That is why I've always said that the most dangerous thing a man can be is to be a lay
preacher.
He's in a position of great responsibility without knowing this sense of insecurity.
There is no greater discipline than to be a minister and to be dependent entirely upon
other people.
That's the position of the minister.
Now, but somebody may say, but surely your passage contradicts what you're saying.
The apostle Paul is there saying that he didn't receive anything from the Corinthians.
He wasn't paid anything by the Corinthians.
Now, this is most interesting.
I've often heard that used as an argument against an ordained ministry and against this
whole notion that the minister is supported and kept by the members of the church.
It's amazing how people can rest the scriptures.
You see, what the apostle is saying is this.
This is the rule that they that preach the gospel, he says the Lord has ordained this.
It's as strong as that.
It's not Paul's opinion.
The Lord has ordained that they which preach the gospel should live of the gospel.
Now, then he says in the case, your case at Corinth, this I have made an exception.

MATERIAL PROVIDED =>
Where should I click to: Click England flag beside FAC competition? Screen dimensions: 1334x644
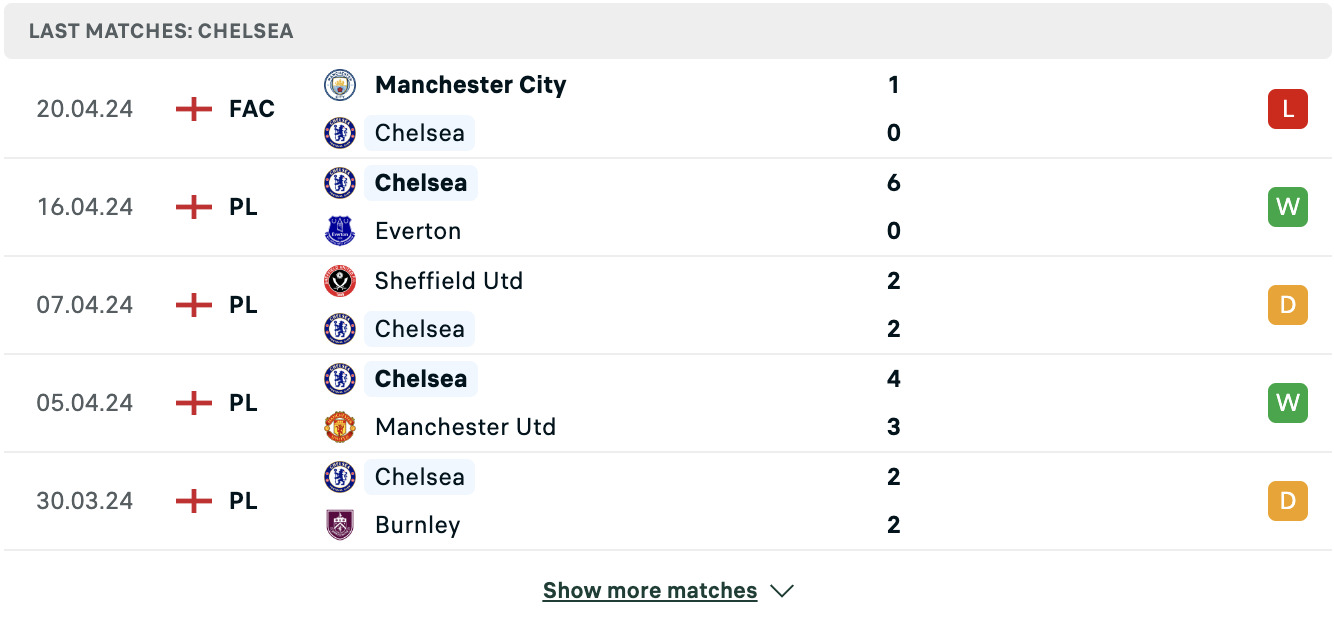pos(194,109)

PROBLEMS =>
• a. In the sermon excerpt, who has ordained that those who preach the gospel should live of the gospel?
• b. Translate this sentence from the sermon excerpt into Spanish: "There is no greater discipline than to be a minister and to be dependent entirely upon other people."
• c. Carry on the sermon excerpt about Paul and the support of ministers, starting after its last sentence.
The lines are separate material, unrelated to the sermon excerpt.

WRITTEN ANSWERS =>
• a. The Lord has ordained it.

• b. No hay mayor disciplina que ser ministro y depender por completo de otras personas.

• c.
He more or less tells us why there were peculiar circumstances there.
There were enemies and there were people who were misunderstanding and bringing charges
against him.
So, in the particular case of Corinth, he took nothing from them.
Now, he explains this very fully in the second epistle to the Corinthians in chapter 11 in
verses 7 to 12.
Let me read them to you.
2 Corinthians 11, 7 to 12.
Have I committed an offense in abasing myself that ye might be exalted, because I preach
to you the gospel of God freely.
But listen, I robbed other churches, taking wages of them to do you service, and when
I was present with you unwanted, I was chargeable to no man, for that which was lacking to me,
the brethren which came from Macedonia supplied, and in all things I have kept myself from
being burdensome unto you, and so I will keep myself.
As the truth of Christ is in me, no man shall stop me of this bursting in the regions of
Achaea.
Wherefore?
Because I love you not God knoweth, but what I do that I will do, that I may cut off occasion
from them which desire occasion, that wherein they glory, they may be found even as we.
The thing is as plain as anything could possibly be.
He varies his rule, his custom, because of the peculiar circumstances obtaining in the
church at Corinth and in the regions of Achaea, but he was kept by other churches who made
up for this.
He puts it like that by saying, I receive wages of them, in order that he might not
receive anything from them.
So you see, the principle is this, that the Lord has ordained that the men who preaches
the Gospel should live of the Gospel.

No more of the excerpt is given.